Being my first year using a splitboard setup I wanted to make sure I got the right setup for the steeps I wanted to board. A boot that would climb icey mountain slopes, burly enough to handle any condition(plastics can get cold), yet flexible enough to rip good lines. The soft snowboard boot is suicide in the backcountry, on icey pitched slopes that is. The Baruntse La Sportiva fits all those catagories(wide feet, might not be a good option). At first I tried to use a Sparks strap binding, not such a great idea(pressure of straps drills lace buckles into feet. The better options seems like using Voile sliders and Toe/Heel bale. So far its working very well. The toe of the Baruntse is pretty beefy(toe bail was raised a bit). A file to the underside of the Toe bale fixed the issue. Toe bale stability is not compromised and the boot locks in very stable.
I would be interested in hearing more on your opinions of the performance of a bail/plate setup for a mountaineering boot such as Baruntse.
My opinion on boots is a hardboot that maximizes touring efficiency, or in my case a technical mountaineering boot that allows me to ascend pretty much anything with comfort and provides a pleasurable riding experience. Seems like the Spark boots (especially XV) are starting to look more and more like the Spantik
To me plastic boots always have caused shin rub and uncomfortable to walk on ground(no snow). For me the Baruntse is very stable and comfortable at all times. Feet never get cold or damp. I use a very thin pair of snowboard socks with liners. When used with the Voile plates the boots perform very well, on the uphill they lock in very well. The touring feels effortless(Solution helps with that too Im sure). Icey slopes they perform as well as a plastic with grip and stability. I like the feeling of not being able to tell that you have a binding on. On the downhill it rides great, the boot is real snug with the heat moldable liners, the soft upper gives you just enough play to cut sharp lines. If you asked the question: What perform better then a plastic hard boot? I would say a Baruntse. In fact its not even a contest. Before I bought them the only negative I heard about was that "wide feet need not apply", true.

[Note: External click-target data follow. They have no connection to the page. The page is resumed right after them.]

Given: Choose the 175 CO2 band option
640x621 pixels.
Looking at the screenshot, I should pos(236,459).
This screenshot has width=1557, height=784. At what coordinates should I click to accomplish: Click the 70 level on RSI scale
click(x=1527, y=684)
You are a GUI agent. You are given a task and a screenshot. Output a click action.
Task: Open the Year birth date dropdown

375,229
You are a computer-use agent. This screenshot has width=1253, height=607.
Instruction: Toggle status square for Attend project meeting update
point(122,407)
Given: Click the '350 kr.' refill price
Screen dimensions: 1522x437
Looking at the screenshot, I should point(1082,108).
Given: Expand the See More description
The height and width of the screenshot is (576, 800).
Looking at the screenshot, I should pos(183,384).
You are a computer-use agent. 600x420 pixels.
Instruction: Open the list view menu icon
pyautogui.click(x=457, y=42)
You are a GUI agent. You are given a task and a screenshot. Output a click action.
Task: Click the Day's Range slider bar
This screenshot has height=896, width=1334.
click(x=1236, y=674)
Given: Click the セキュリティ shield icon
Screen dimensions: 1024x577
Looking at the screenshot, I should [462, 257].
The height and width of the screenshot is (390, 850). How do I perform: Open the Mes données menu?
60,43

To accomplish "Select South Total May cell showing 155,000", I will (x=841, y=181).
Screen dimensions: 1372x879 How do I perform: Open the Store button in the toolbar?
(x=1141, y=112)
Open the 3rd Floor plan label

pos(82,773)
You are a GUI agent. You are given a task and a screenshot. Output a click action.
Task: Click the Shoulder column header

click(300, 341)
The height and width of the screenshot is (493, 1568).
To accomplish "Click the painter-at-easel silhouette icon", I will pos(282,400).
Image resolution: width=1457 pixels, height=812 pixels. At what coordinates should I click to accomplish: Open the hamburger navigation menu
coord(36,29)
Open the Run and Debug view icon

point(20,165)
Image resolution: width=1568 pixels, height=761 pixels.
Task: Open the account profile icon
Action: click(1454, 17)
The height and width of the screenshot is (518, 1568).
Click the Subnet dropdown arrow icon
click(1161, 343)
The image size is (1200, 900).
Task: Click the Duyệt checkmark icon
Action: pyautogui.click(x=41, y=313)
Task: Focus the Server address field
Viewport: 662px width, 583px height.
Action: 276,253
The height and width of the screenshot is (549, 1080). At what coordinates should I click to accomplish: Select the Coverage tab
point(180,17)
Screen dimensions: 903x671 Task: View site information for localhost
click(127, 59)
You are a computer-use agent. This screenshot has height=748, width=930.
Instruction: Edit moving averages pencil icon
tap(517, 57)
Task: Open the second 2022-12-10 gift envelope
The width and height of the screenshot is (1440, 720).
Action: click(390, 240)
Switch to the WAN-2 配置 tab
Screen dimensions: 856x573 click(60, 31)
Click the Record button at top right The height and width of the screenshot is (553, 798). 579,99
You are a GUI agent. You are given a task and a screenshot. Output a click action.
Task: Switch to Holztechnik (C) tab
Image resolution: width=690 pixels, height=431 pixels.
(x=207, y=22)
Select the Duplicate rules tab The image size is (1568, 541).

Bottom line, I don't like worrying about boots during backcountry trips(wet,cold,uncomfortable,blisters).
Joined: Wed Mar 23, 2005 10:05 am Posts: 1473 Location: Colorado
This should really not even be a question. A well set up hard boot setup, using one of the new generation lightweight and flexible AT boots is the way to go for any high mountain terrain, for technical steeps, or for powder meadow skipping... There is no reason that a hard boot system should be uncomfortable: AT boots are used to ski 8000 meter peaks, and big lines all over the world. If you think plastic shelled boots have to be uncomfortable (or cold?) for big days (or expeditions) in the high mountains, you have never worn a properly fitted and set up boot.